SELECT DENSE_RANK() OVER(PARTITION BY country ORDER BY profit DESC) AS RANK, 
     profit ,year, country, product
FROM sales;
Displaying records 1 - 10
RANK profit year country product
1 1500 2000 Finland Computer
2 100 2000 Finland Phone
3 10 2001 Finland Phone
1 1200 2000 India Computer
2 75 2000 India Calculator
2 75 2000 India Calculator
1 1500 2000 USA Computer
1 1500 2001 USA Computer
2 1200 2001 USA Computer
3 150 2001 USA TV

now we have ranked our profits by country starting with the highest profit in each country

Aggregations

  • window functions are similar to GROUP BY aggregate function but all rows stay in the output

using the sales information table, these two queries perform aggregate operations that produce a single global sum for all rows taken as a group, and sums grouped per country:

SELECT SUM(profit) AS total_profit
FROM sales;
1 records
total_profit
7535

lets us see a GROUP BY in action

SELECT country, SUM(profit) AS country_profit
FROM sales
GROUP BY country;
3 records
country country_profit
Finland 1610
India 1350
USA 4575

On the other hand , window operations do not collapse groups of query rows to a single output row. Instead, they produce a result for each row. Like the preceding queries, the following query uses SUM(), but this time as a window function:

SELECT
year, country, product, profit,
         SUM(profit) OVER() AS total_profit,
         SUM(profit) OVER(PARTITION BY country) AS country_profit
FROM sales
ORDER BY country, year, product, profit;         
Displaying records 1 - 10
year country product profit total_profit country_profit
2000 Finland Computer 1500 7535 1610
2000 Finland Phone 100 7535 1610
2001 Finland Phone 10 7535 1610
2000 India Calculator 75 7535 1350
2000 India Calculator 75 7535 1350
2000 India Computer 1200 7535 1350
2000 USA Calculator 75 7535 4575
2000 USA Computer 1500 7535 4575
2001 USA Calculator 50 7535 4575
2001 USA Computer 1200 7535 4575

we have included OVER clause that specifies how to partition query rows into groups for processing by the window function:

  • The first OVER clause is empty, which treats the entire set of query rows as a single partition. The window function thus produces a global sum, but does so for each row.
  • The second OVER clause partitions rows by country, producing a sum per partition (per country). The function produces this sum for each partition row.

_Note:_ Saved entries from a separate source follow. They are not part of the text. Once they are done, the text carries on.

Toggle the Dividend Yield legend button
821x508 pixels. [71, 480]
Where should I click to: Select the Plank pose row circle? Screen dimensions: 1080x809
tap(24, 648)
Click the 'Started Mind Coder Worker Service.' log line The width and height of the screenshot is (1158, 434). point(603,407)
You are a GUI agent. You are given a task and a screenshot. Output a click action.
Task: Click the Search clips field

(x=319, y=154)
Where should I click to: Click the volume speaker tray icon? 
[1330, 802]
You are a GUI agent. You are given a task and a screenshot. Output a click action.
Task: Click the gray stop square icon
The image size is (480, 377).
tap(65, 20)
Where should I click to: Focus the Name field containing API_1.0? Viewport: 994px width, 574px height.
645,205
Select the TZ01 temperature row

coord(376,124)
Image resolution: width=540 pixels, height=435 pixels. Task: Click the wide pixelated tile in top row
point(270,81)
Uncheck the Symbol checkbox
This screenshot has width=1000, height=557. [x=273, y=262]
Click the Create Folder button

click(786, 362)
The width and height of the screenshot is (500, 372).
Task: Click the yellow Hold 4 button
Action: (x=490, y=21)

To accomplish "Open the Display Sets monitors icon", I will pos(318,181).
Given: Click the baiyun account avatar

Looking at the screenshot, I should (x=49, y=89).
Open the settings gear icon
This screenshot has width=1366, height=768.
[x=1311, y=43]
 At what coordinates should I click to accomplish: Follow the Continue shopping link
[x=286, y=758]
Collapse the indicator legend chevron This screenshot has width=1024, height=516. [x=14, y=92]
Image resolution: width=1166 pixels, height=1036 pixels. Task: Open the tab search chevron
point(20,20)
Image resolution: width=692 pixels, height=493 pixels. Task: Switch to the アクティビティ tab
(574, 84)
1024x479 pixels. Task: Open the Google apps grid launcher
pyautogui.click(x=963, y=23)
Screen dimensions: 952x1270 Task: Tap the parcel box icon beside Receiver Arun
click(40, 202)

Window functions are permitted only in the select list and ORDER BY clause. Query result rows are determined from the FROM clause, after WHERE, GROUP BY, and HAVING processing, and windowing execution occurs before ORDER BY, LIMIT, and SELECT DISTINCT.

WITH CLAUSE

  • This is used to create a temporary relation such that the output of this temporary relation is available and is used by the query that is associated with the WITH clause. for instance the following table can be created as a temporary table

FRAMES

Frames allow you to “peek” forwards or backward without first using the relative fetching functions, LAG and LEAD, to fetch previous rows’ values into the current row.

ROWS BETWEEN

  • n PRECEDING : n rows before current row
  • CURRENT ROW : the current row
  • n FOLLOWING : n rows after the current row

the following query calculates the number of sales per year and per country(i.e grouped by year and country)

SELECT
    year, country, COUNT(*) AS num_sales
  FROM sales
  GROUP BY year, country;
5 records
year country num_sales
2000 Finland 2
2000 India 3
2000 USA 2
2001 Finland 1
2001 USA 5

like soo…

WITH and a FRAME

  • We create a temporary table called country_sales
WITH Country_sales AS (
  SELECT
    year, country, COUNT(*) AS num_sales
  FROM sales
  GROUP BY year, country)

SELECT
  year, country, num_sales,
  -- Calculate each country's 3s-ales moving total
  SUM(num_sales) OVER
    (PARTITION BY country
     ORDER BY year ASC
     ROWS BETWEEN
     2 PRECEDING AND CURRENT ROW) AS sales_MA
FROM Country_sales
ORDER BY country ASC, year ASC;
5 records
year country num_sales sales_MA
2000 Finland 2 2
2001 Finland 1 3
2000 India 3 3
2000 USA 2 2
2001 USA 5 7